It sounds like your operation is a good deal larger than mine, and perhaps I'm missing something in your post, but I find it hard to believe that you do not have a push bar and sorting table set up so the machine is running while the sorting is taking place. My priority when my router is running is to keep it running, so as soon as the cycle is over, the parts are shoved off the machine (this is done with a push stick that has a 4' wide end to push the entire cut sheet off the router), the machine is cleaned (I'd love to have this step automated as well, but have a couple of constraints with my router that won't allow it right now), reloaded, and new file started. Then the parts are labeled (marked, in my case, since I like to see the info on the end of my parts on the rack), edgebanded if needed, end or edge drilled for confirmats, and sorted on a rolling rack that will hold the entire job of parts.

These three steps form a 3 sided cell. My priority off the router is to:
1. Mark or label on the sorting table.
2. Edgeband.
3. Organize according to cabinet number off the edgebander onto the rolling rack (this is placed so that I pass it on the way back to feed another piece into the bander).
4. End and edge drill for confirmats. This activity usually takes place as time filler when the first three are complete, if there is any time before the router has finished.

Your router time is probably faster than mine, but my average cycle is about 20 minutes per sheet working by myself.
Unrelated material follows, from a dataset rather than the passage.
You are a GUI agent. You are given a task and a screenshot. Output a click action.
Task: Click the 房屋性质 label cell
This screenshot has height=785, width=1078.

I optimize my small parts first because they take less time on the router and usually have to be EB and drilled, so while the end panels are being milled, which takes longer on the router, I can drill those parts that haven't been done yet. All of this happens within a 25'x35' space that includes the assembly area.

I think you will find that one man on the router is all you need, and if the router approaches the 50 sheet mark as stated above, that is all he will be able to do, and he won't have time to do all that other stuff I mentioned above. You also may optimize per cabinet. That way, the assemblers have something coming at them every 10 minutes or so, right off the bat. I think of my tools as employees. What can I do to keep them producing value added goods through my shop with the least amount of wasted energy, time, material, and non-value-added activity, such as watching the router cut the next sheet?
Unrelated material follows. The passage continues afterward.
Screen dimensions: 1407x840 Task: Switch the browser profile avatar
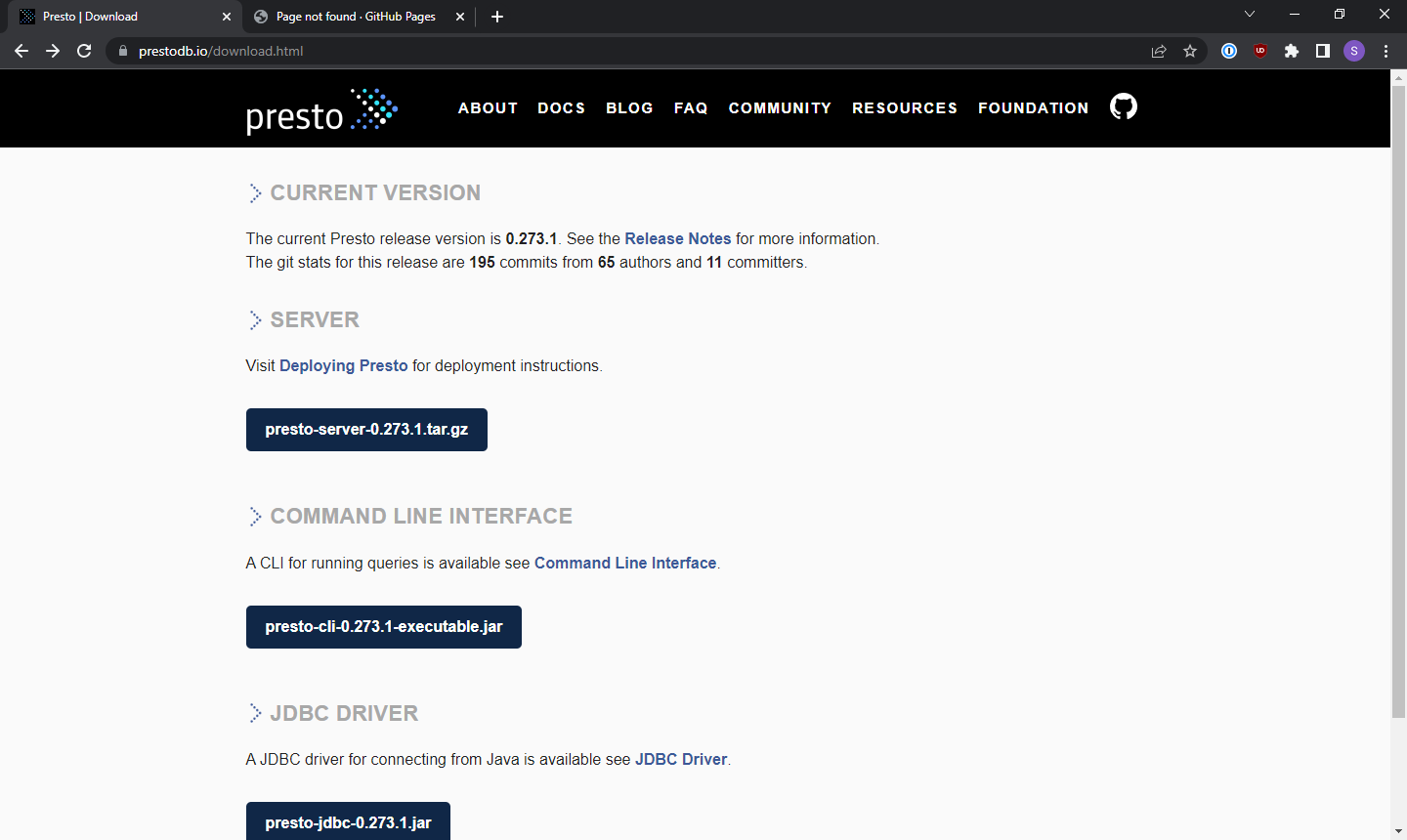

My first inclination would be to time the router's on versus off time. I built my sorting table (it is on casters as well) for about $75, made a push stick with a 2x2, and cut my cycle time almost in half. Routers are very expensive sorting tables any way you look at it.



From contributor K:
We utilize one man to load and unload our nested base router. We utilize double spoilboards, which allows a very fast load/unload cycle. While the router is machining one panel, the operator unloads and labels the parts from the previous panel and places them on a cart that is specifically designed to handle case parts. Once the parts are unloaded, the empty spoilboard is vacuumed, blown off, and the next panel is loaded onto the waiting spoilboard. We average about 5 minutes per sheet for the machining time, which allows ample time for the previously described operations and still leaves the operator waiting for the machine to complete the machining cycle on the next sheet. Our load/unload cycle takes approximately 1 minute.
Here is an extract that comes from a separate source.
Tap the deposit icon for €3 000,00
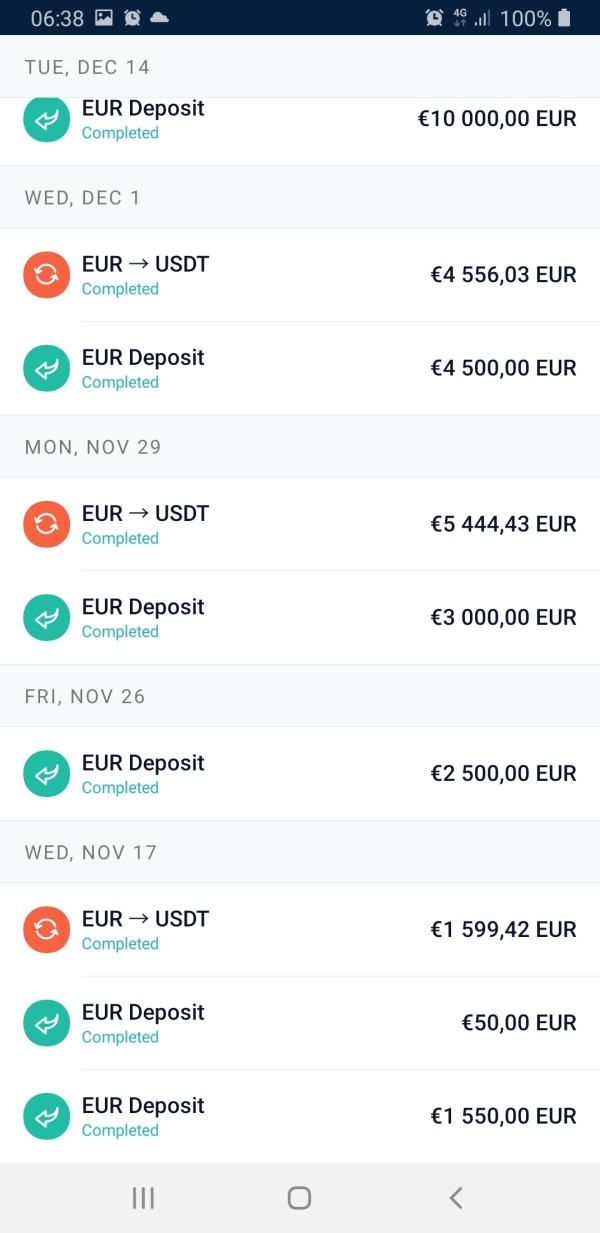This screenshot has height=1233, width=600. click(46, 617)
Below are several pictures of our case carts. We sort the parts by type, rather than individual cabinet number at this point. We place the sides and shelves on the top layer of the cart, and the tops, bottoms, and miscellaneous parts on the bottom layer. If we had the necessary space, we would utilize roller conveyors to store and transport the parts.

It is no more difficult or time consuming to pull the individual parts off of the case cart once they reach the assembly department than it is to sort them by cabinet at the router. Because the parts are sorted by type and labeled on the exposed edge, finding the needed part is very quick.

This photo shows the adjustable rods used to separate different types of parts. The rods are 1/2" emt.




From the original questioner:
Contributor L, thanks for all the advice. I can see the benefit of a push stick, as well as some of your other ideas.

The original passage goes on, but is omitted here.